A ready to use open clip implementation that aims to catch offensive image file uploads
This repository was inspired to be used as an image upload filtering mechanism by utilizing https://github.com/mlfoundations/open_clip to avoid inconvenient uploads by malicious users. This will also ease out the pain of reviewing all images (if this is something that you do in your daily lives or business).
It is ready to use with the capability to scan a local image path, an image from a URL or a local directory.
First install via requirements or follow the instructions.txt
file (prefer this way):
pip install torch torchvision torchaudio --index-url https://download.pytorch.org/whl/cu124
pip install requests tabulate
pip install open-clip-torch==2.26.1
The run the help dialogue:
$ ./offensive_open_clip.py -h
usage: offensive_open_clip.py [-h]
(--image-path IMAGE_PATH | --image-url IMAGE_URL | --image-dir IMAGE_DIR | --list-models | --runs-on)
[--threshold THRESHOLD] [--model MODEL]
[--dataset DATASET]
options:
-h, --help show this help message and exit
--image-path IMAGE_PATH
Local path to the image file to be processed.
--image-url IMAGE_URL
URL of the image to be downloaded and processed.
--image-dir IMAGE_DIR
Directory containing images to be processed.
--list-models List all available pretrained models.
--runs-on Show if running on cuda-GPU or CPU. GPU
implementations are running faster.
--threshold THRESHOLD
Probability threshold for disallowing content (must be
between 0.0 and 1.0).
--model MODEL The model to use for predictions. Use '--list-models'
for available models. Defaults to 'ViT-B-32'.

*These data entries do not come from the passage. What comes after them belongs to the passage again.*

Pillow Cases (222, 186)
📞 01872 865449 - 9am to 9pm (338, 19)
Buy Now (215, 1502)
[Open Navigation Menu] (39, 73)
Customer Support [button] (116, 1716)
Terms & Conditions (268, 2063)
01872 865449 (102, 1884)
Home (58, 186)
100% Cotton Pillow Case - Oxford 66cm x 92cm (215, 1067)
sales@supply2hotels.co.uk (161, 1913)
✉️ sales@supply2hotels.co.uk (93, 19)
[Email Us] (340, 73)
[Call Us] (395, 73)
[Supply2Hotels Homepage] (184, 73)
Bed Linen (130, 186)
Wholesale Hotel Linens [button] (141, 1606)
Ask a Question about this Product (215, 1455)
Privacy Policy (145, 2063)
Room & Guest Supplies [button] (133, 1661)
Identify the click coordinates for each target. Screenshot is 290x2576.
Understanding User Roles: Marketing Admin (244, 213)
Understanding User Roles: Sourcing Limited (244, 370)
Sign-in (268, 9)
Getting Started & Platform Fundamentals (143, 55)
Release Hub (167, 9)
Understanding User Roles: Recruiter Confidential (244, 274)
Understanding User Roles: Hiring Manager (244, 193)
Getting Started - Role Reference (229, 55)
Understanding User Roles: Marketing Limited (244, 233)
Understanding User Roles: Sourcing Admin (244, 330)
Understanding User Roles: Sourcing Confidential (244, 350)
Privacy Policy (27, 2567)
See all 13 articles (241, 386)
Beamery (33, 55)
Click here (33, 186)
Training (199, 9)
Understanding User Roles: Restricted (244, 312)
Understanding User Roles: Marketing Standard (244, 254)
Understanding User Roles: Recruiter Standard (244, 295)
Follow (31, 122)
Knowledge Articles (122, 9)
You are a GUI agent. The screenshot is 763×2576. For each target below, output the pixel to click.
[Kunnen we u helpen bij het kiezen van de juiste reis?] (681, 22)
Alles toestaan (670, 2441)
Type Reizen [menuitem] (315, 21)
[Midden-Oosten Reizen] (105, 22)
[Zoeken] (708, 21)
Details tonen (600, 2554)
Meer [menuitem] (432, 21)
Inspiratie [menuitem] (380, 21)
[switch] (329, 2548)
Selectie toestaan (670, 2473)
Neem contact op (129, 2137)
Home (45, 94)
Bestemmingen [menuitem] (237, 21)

--dataset DATASET The pretrained dataset to use for predictions. Use '--
list-models' for available datasets. Defaults to
'laion2b_s34b_b79k'.
Use the following command to list:
$ ./offensive_open_clip.py --list-models
+----------------------------+------------------------------------+
| Model | Pretrained Version |
+============================+====================================+
| RN50 | openai |
+----------------------------+------------------------------------+
| RN50 | yfcc15m |
+----------------------------+------------------------------------+
| RN50 | cc12m |
+----------------------------+------------------------------------+
| RN50-quickgelu | openai |
+----------------------------+------------------------------------+
| RN50-quickgelu | yfcc15m |
+----------------------------+------------------------------------+
| RN50-quickgelu | cc12m |
+----------------------------+------------------------------------+
| RN101 | openai |
+----------------------------+------------------------------------+
| RN101 | yfcc15m |
+----------------------------+------------------------------------+
| RN101-quickgelu | openai |
...
+----------------------------+------------------------------------+
| ViTamin-L2-256 | datacomp1b |
+----------------------------+------------------------------------+
| ViTamin-L2-336 | datacomp1b |
+----------------------------+------------------------------------+
| ViTamin-L2-384 | datacomp1b |
+----------------------------+------------------------------------+
| ViTamin-XL-256 | datacomp1b |
+----------------------------+------------------------------------+
| ViTamin-XL-336 | datacomp1b |
+----------------------------+------------------------------------+
| ViTamin-XL-384 | datacomp1b |
+----------------------------+------------------------------------+
The default one does its job pretty well. You can also specify another model, dataset and threshold as shown:
$ ./offensive_open_clip.py --image-path=img/bank1.png --model=ViT-bigG-14 --dataset=laion2b_s39b_b160k --threshold=0.4
The output of an image scan will have the following format:
$ ./offensive_open_clip.py --image-path=img/ass1.jpg
{
"image": "img/ass1.jpg",
"label": "ass",
"probability": 0.9341,
"prediction_time": 3.837,
"state": "disallowed"
}
$ ./offensive_open_clip.py --image-path=img/product1.jpeg
{
"image": "img/product1.jpeg",
"label": "bomb",
"probability": 0.2271,
"prediction_time": 3.809,
"state": "allowed"
}
If the state is disallowed
then it means we are on to something. You can verify by running some samples in the img/
directory.
Larger models and datasets come with better results so you have to balance out speed with accuracy and tune out your prefered threshold.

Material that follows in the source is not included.